[Dataset rows]
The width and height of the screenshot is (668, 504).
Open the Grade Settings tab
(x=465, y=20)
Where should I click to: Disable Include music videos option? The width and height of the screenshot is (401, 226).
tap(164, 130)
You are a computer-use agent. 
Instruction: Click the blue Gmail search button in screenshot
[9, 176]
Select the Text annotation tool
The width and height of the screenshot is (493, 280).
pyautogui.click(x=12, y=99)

==

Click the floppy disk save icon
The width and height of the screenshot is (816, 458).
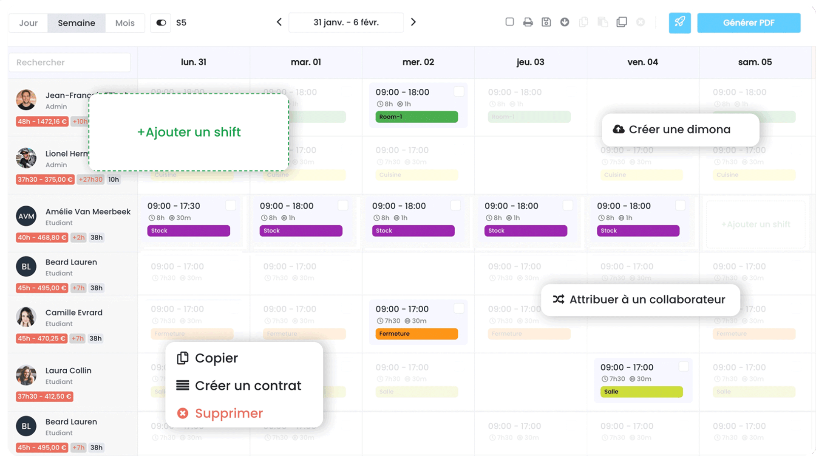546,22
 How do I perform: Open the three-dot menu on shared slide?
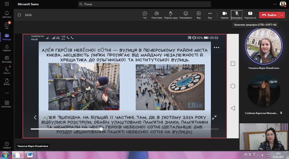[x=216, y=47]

Task description
Could you duplicate the entries word for word, starting with the line containing "Where should I" and going on through the line containing "pyautogui.click(x=12, y=99)"?

Reply
Where should I click to: Disable Include music videos option? The width and height of the screenshot is (401, 226).
tap(164, 130)
You are a computer-use agent. 
Instruction: Click the blue Gmail search button in screenshot
[9, 176]
Select the Text annotation tool
The width and height of the screenshot is (493, 280).
pyautogui.click(x=12, y=99)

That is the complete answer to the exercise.